On Sat, Apr 13, 2013 at 1:03 AM, Adam Spiers <g...@adamspiers.org> wrote:
>> -static int check_ignore(const char *prefix, const char **pathspec)
>> +static int check_ignore(int argc, const char **argv, const char *prefix)
>>  {
>>       struct dir_struct dir;
>> -     const char *path, *full_path;
>>       char *seen;
>>       int num_ignored = 0, dtype = DT_UNKNOWN, i;
>>       struct path_exclude_check check;
>>       struct exclude *exclude;
>> +     struct pathspec pathspec;
>>       /* read_cache() is only necessary so we can watch out for submodules. 
>> */
>>       if (read_cache() < 0)
>> @@ -70,31 +70,39 @@ static int check_ignore(const char *prefix, const char 
>> **pathspec)
>>       dir.flags |= DIR_COLLECT_IGNORED;
>>       setup_standard_excludes(&dir);
>> -     if (!pathspec || !*pathspec) {
>> +     if (!argc) {
> Is there a compelling reason for introducing argc as a new parameter
> to check_ignore(), other than simplifying the above line?  And why
> rename the pathspec parameter to argv?  Both these changes are
> misleading AFAICS, since paths provided to check_ignore() can come
> from sources other than CLI arguments (i.e. via --stdin).
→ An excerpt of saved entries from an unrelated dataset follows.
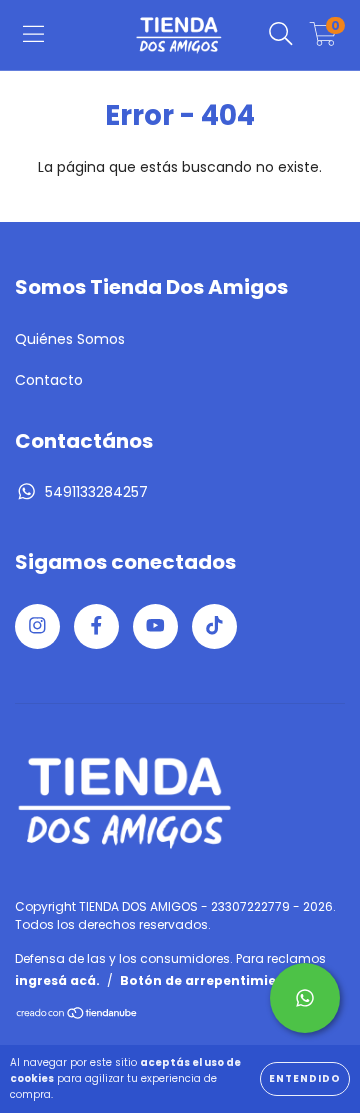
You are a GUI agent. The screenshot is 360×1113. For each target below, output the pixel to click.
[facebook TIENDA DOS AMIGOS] (96, 626)
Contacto (49, 380)
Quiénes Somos (70, 339)
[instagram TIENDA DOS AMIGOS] (37, 626)
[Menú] (33, 35)
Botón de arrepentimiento (210, 980)
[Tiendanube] (77, 1015)
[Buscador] (281, 35)
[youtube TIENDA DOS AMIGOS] (155, 626)
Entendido (305, 1078)
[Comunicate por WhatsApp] (305, 998)
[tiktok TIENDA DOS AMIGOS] (214, 626)
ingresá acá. (57, 980)
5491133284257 (96, 492)
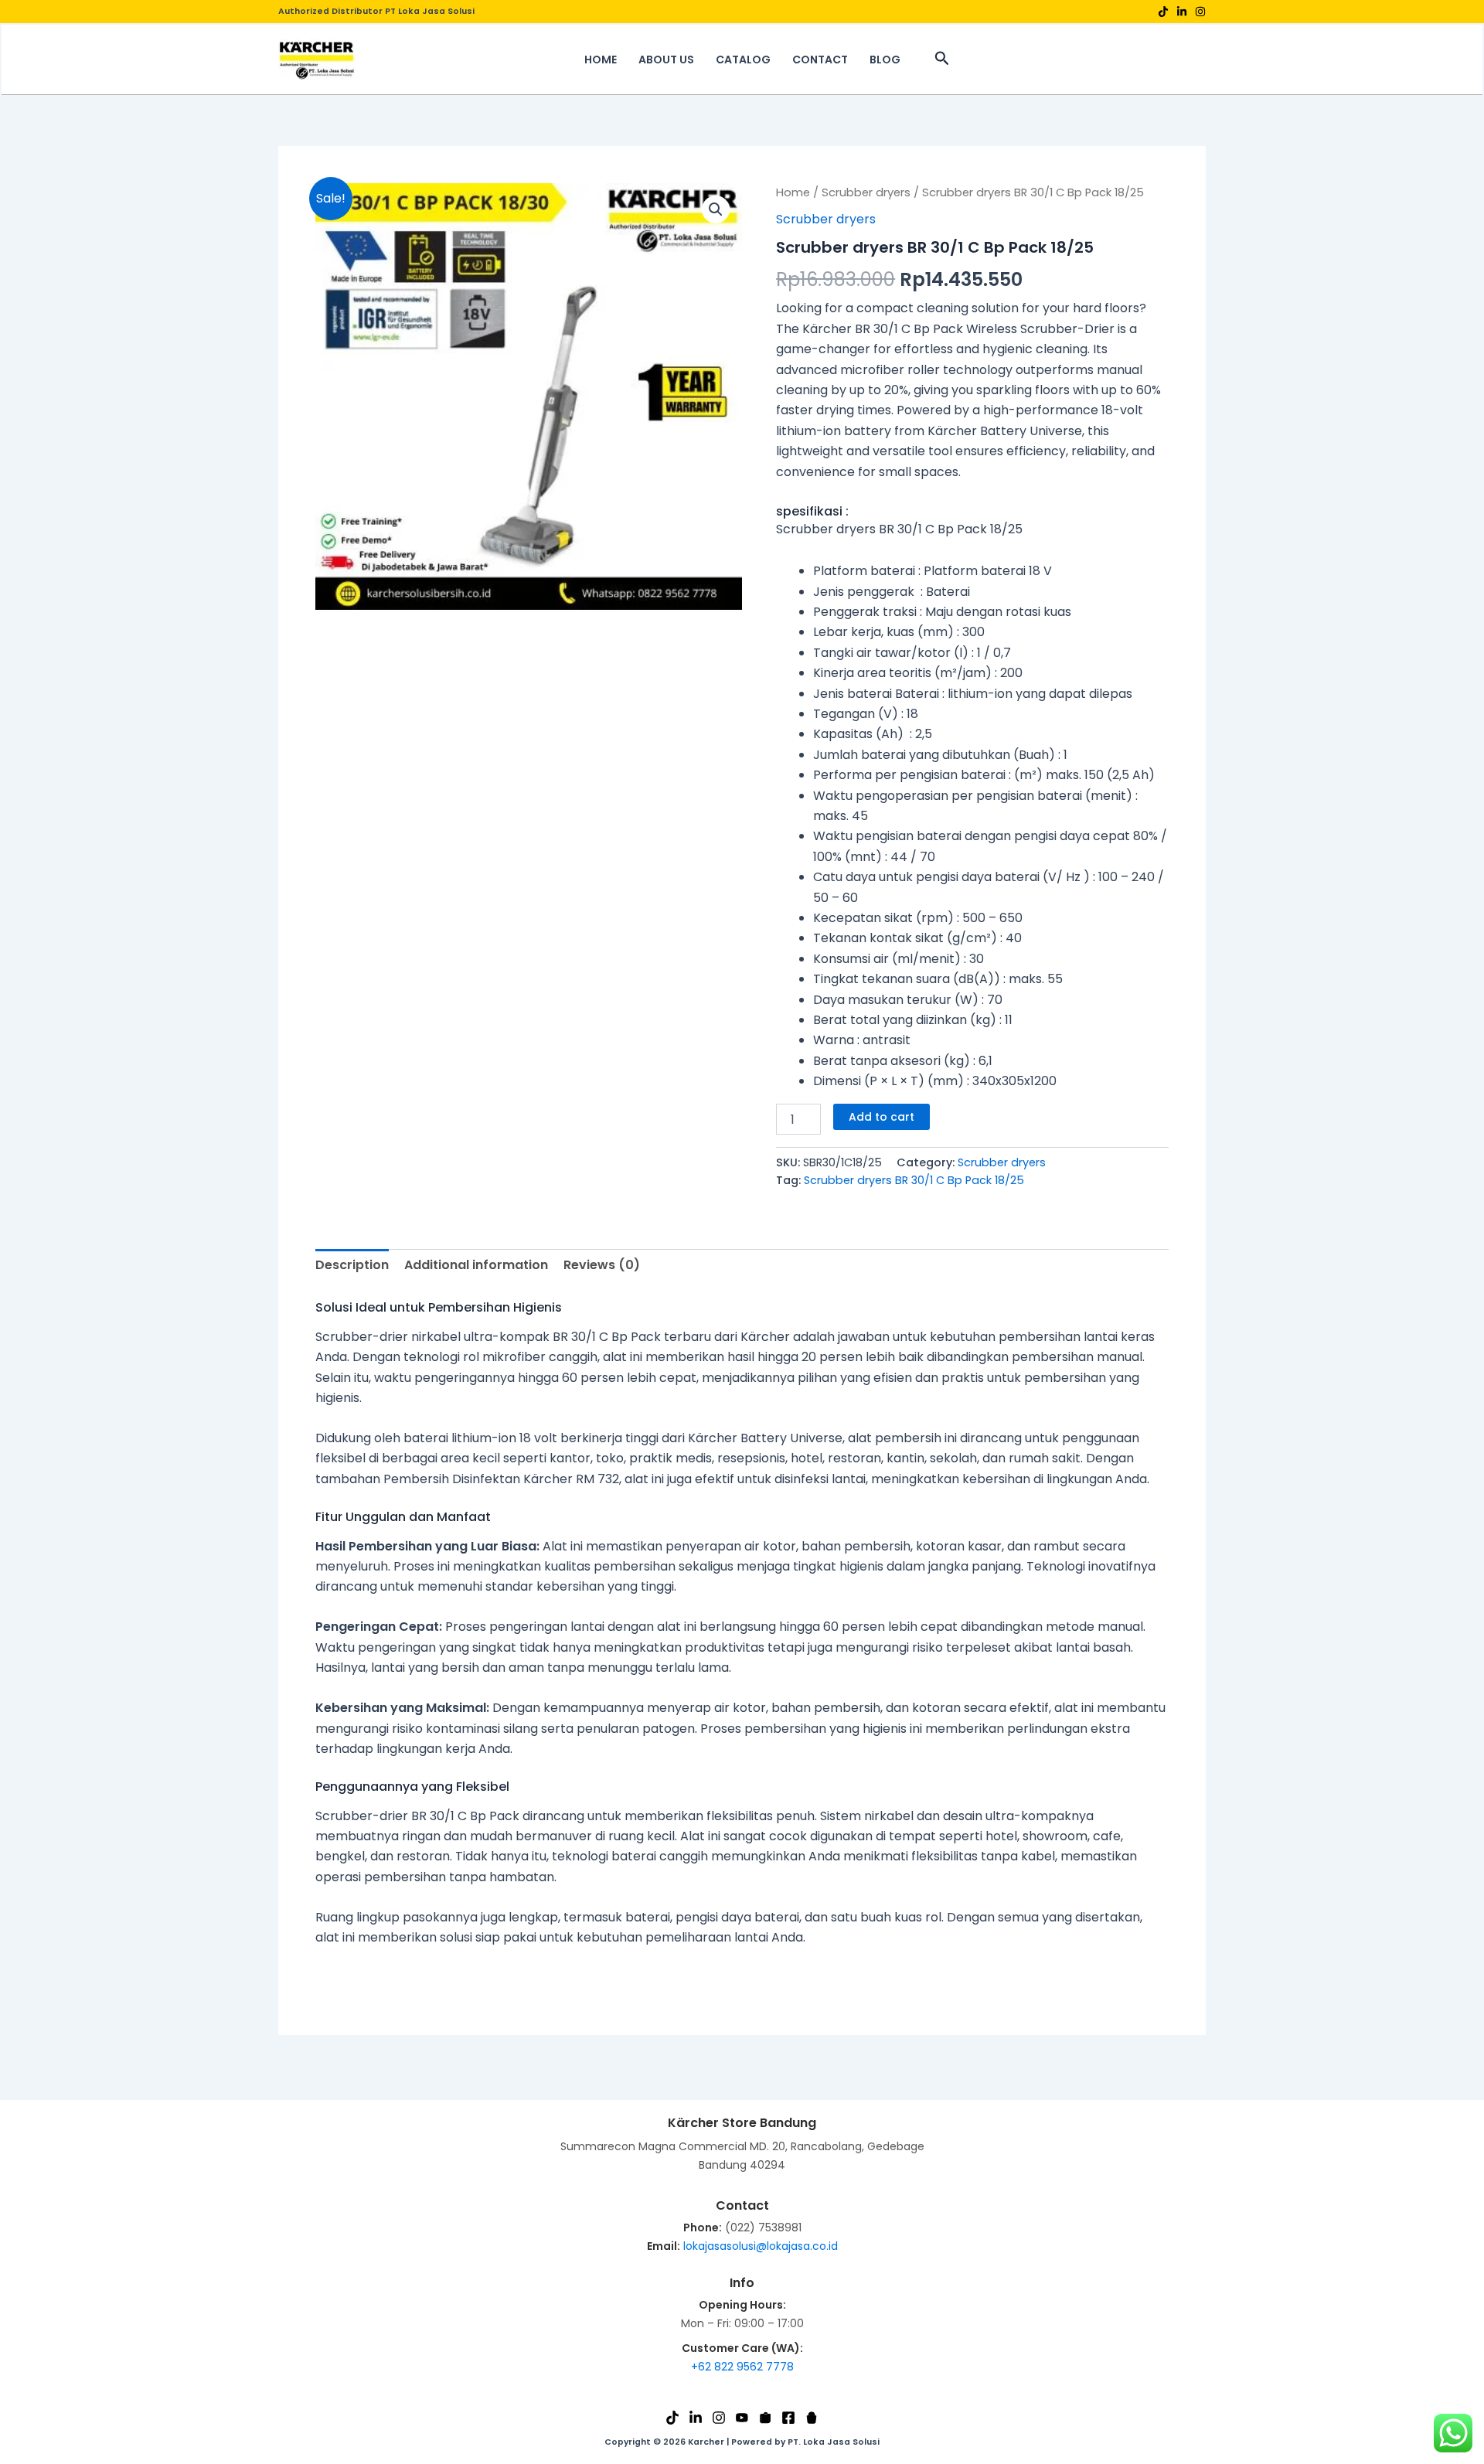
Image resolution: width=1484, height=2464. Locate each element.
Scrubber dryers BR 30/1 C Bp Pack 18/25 (914, 1180)
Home (793, 192)
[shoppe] (812, 2418)
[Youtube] (742, 2418)
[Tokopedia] (765, 2418)
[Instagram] (1200, 11)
Because I introduced "struct pathspec pathspec;" I need to rename the
argument "pathspec" to something else. Maybe we could rename the
argument to "paths"?

> The introduction of argc also makes it possible to invoke
> check_ignore() with arguments which are not self-consistent.

This is the same problem with main() and other places that follow this
convention. But I don't mind dropping argc either.